Rb, deelgeschil: ongeval overstekende voetganger en racefietser: fietser aansprakelijk, affectieschade toegekend
84-jarige voetganger loopt ernstig hersenletsel op als hij vanachter de bosjes vandaan het fietspad oploopt en wordt aangereden door racefietser die 20 km/uur rijdt. Voetgang stelt fietser aansprakelijk (overtreding art 19 RVV). 1. De rechtbank acht de fietser aansprakelijk; uit het rapport van de ongevallenanalist blijkt dat de fietser enkele seconden zicht op voetganger moet hebben gehad voordat ongeval plaatsvond. Beroep op overmacht slaagt niet. 2. Eigen schuld.
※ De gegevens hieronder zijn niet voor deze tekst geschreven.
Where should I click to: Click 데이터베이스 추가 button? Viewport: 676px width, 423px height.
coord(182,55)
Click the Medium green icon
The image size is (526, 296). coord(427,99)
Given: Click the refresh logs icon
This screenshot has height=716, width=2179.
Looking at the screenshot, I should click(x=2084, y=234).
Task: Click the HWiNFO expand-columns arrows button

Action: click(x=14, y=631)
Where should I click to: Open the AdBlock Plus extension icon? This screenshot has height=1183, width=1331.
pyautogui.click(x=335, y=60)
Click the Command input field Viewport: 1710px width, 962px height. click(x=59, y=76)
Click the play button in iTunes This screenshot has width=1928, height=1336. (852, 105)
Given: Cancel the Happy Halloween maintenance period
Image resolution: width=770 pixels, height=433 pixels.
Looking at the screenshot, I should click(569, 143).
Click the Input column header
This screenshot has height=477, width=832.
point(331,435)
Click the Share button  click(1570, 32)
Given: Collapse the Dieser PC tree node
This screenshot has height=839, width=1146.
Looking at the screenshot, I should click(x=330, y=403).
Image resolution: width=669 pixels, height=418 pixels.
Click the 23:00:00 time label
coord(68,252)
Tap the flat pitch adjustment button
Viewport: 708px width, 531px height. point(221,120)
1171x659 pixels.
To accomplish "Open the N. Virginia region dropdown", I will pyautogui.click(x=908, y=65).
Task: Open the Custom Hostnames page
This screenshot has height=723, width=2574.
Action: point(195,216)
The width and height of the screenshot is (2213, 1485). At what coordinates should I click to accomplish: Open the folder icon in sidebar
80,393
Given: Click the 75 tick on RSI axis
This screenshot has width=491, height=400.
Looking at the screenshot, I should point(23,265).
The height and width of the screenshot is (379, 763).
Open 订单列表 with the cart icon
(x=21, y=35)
De rechtbank is van oordeel dat partijen hun standpunten met betrekking tot de eigen schuld nog niet voldoende hebben kunnen onderbouwen. Dit deelgeschil leent zich er niet voor daarnaar verder onderzoek te doen. De rechtbank kan dit geschilpunt dan ook niet beoordelen. Dit heeft tot gevolg dat het verzoek te bepalen dat fietser gehouden is de volledige schade te vergoeden wordt afgewezen. 3. Affectieschade voor dochter ad € 12.500,- toegewezen. 4. Kosten deelgeschil: € 6.339,65.
Instantie
Rechtbank Noord-Holland
Datum uitspraak
23-07-2020
Datum publicatie
27-07-2020
Zaaknummer
C/15/303323 HA RK 20/91
Rechtsgebieden
Civiel recht
Bijzondere kenmerken
Op tegenspraak
Beschikking
Inhoudsindicatie
Fietser aansprakelijk voor ongeval tussen fietser en voetganger. Gebleken dat fietser enkele seconden zicht op voetganger moet hebben gehad voordat ongeval plaatsvond. Overmachtverweer slaagt niet.
Vindplaatsen
Rechtspraak.nl
Verrijkte uitspraak
Uitspraak
beschikking
RECHTBANK NOORD-HOLLAND
Handel, Kanton en Bewind
Zittingsplaats Alkmaar
zaaknummer / rekestnummer: C/15/303323 / HA RK 20/91
Beschikking van 23 juli 2020
in de zaak van
- [verzoeker],
wonende te [woonplaats 1] (Oekraïne), thans verblijvende in Nederland,
2) [verzoekster]
wonende te [woonplaats 2] ,
verzoekers,
advocaat mr. I.E. Zwart te Amsterdam,
tegen
- [verweerder 1],
wonende te [woonplaats 3] ,
2) de naamloze vennootschap
[verweerster]
statutair gevestigd en kantoorhoudende te Utrecht,
verweerders,
advocaat mr. M.D. Spruit te Ermelo.
Verzoekers zullen hierna gezamenlijk “ [verzoekers] ” en afzondelijk “ [verzoeker] ” en “ [verzoekster] ” genoemd worden. Verweerders zullen hierna gezamenlijk “ [verweerders] .” en afzonderlijk “ [verweerder 1] ” en “ASR” genoemd worden.
1 De procedure
1.1.
Het verloop van de procedure blijkt uit:
–
het verzoekschrift van 14 mei 2020 (met producties 1 tot en met 11),
–
het verweerschrift van 6 juli 2020 (met producties 1 tot en met 3),
–
de brief van 10 juli 2020 van mr. Zwart (met producties 12 tot en met 15),
–
de e-mail van 14 juli 2020 van mr. Zwart (met vier digitale bestanden van de animaties waarnaar in productie 14 wordt verwezen).
1.2.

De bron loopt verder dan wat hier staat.